Copy the records verbatim from the line with "This screenshot has width=1170, height=851." through the end of the records, leaving out the pictures.

Data supplied below:

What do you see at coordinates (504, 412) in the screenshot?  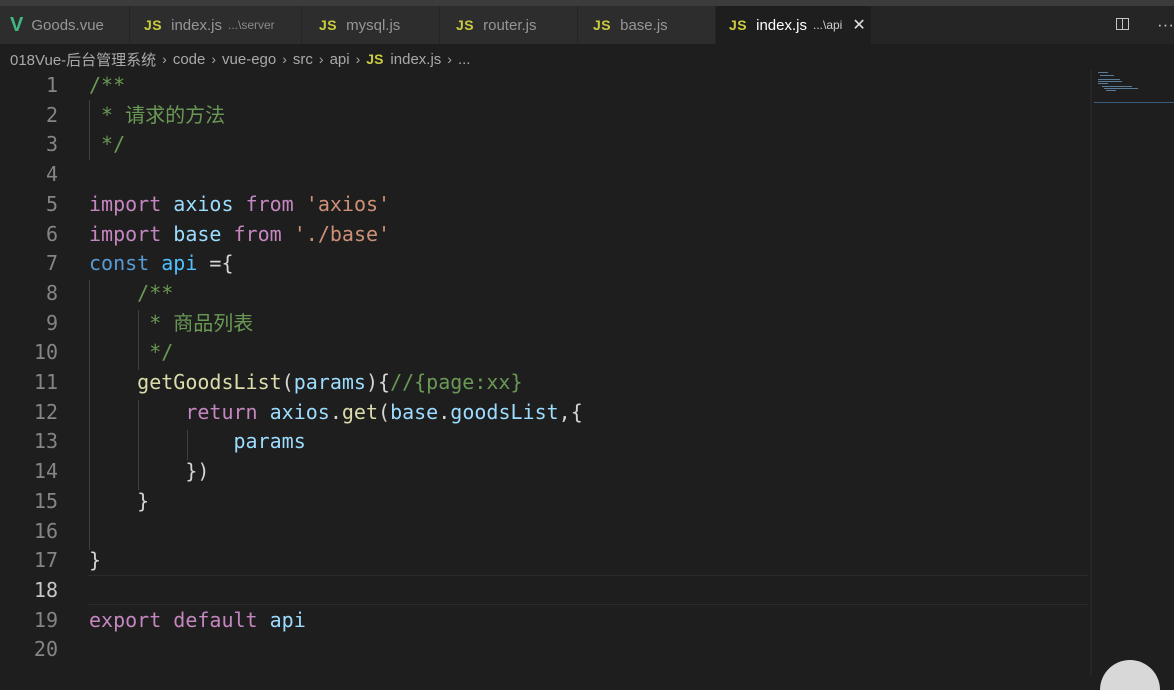 I see `code-token: goodsList` at bounding box center [504, 412].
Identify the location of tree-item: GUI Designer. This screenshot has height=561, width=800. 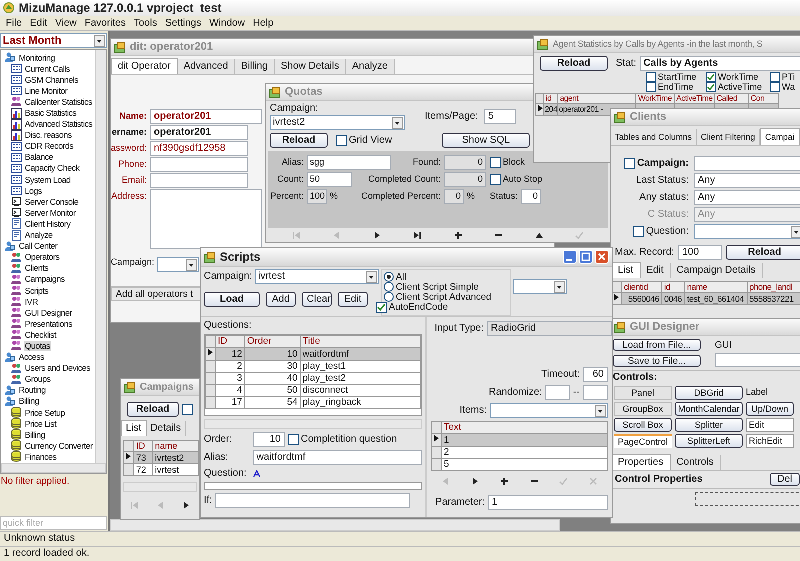
(49, 313).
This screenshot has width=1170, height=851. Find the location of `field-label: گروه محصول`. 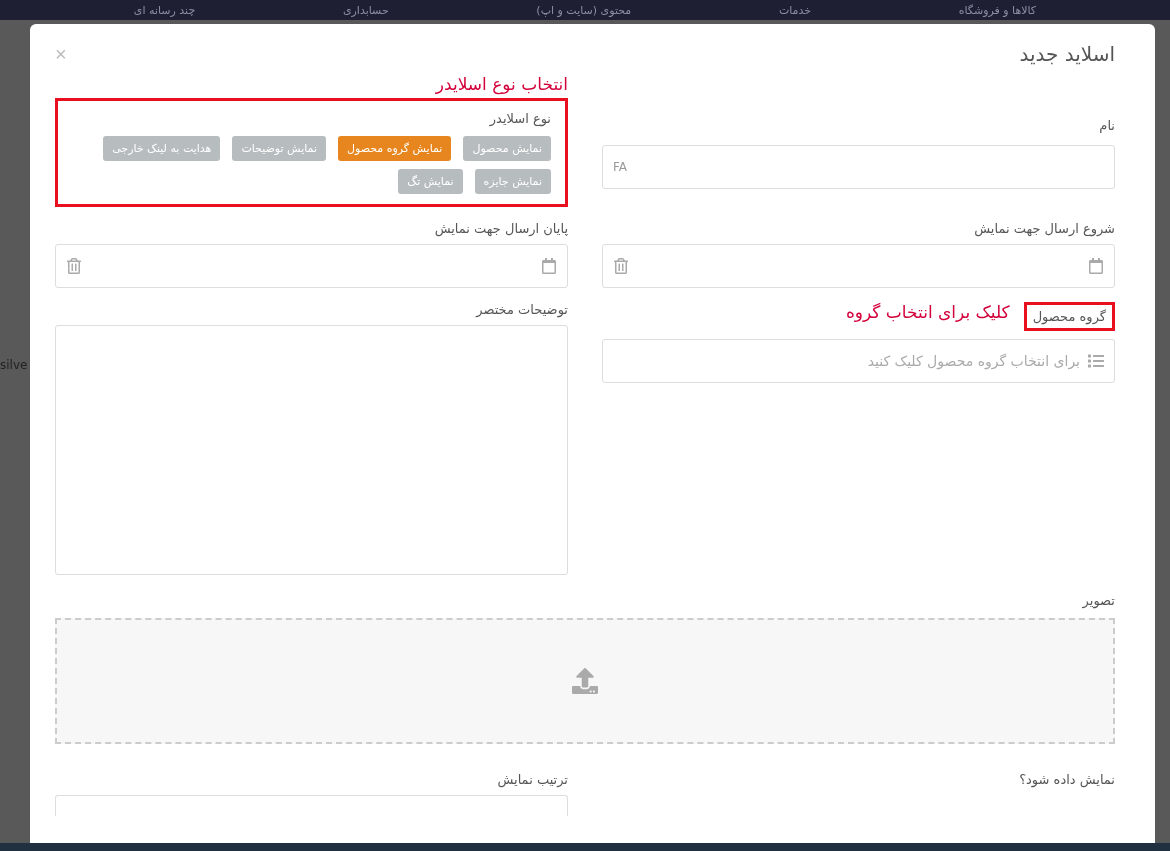

field-label: گروه محصول is located at coordinates (1069, 316).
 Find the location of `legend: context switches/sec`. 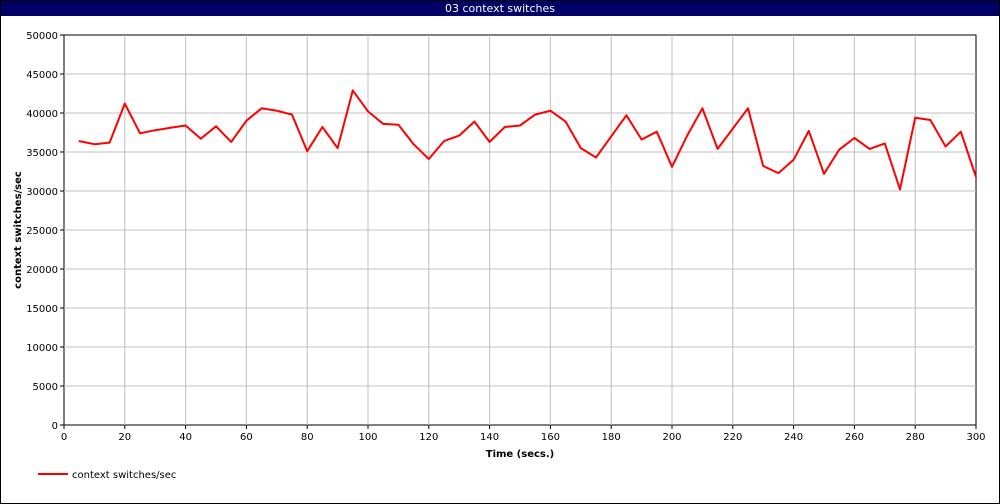

legend: context switches/sec is located at coordinates (107, 476).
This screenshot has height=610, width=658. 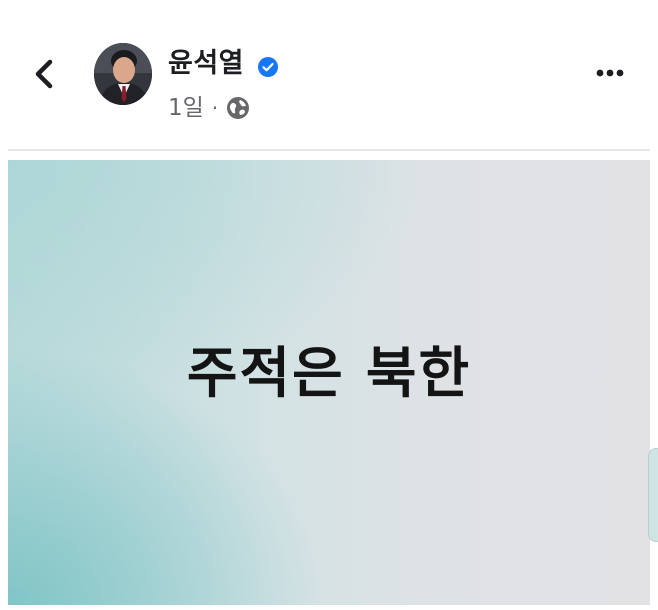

End of Data supplied.

▶ Written response:
This screenshot has width=1170, height=851. Find the location of `field-label: گروه محصول`. 

field-label: گروه محصول is located at coordinates (1069, 316).
 Find the location of `legend: context switches/sec`. 

legend: context switches/sec is located at coordinates (107, 476).
This screenshot has height=610, width=658. 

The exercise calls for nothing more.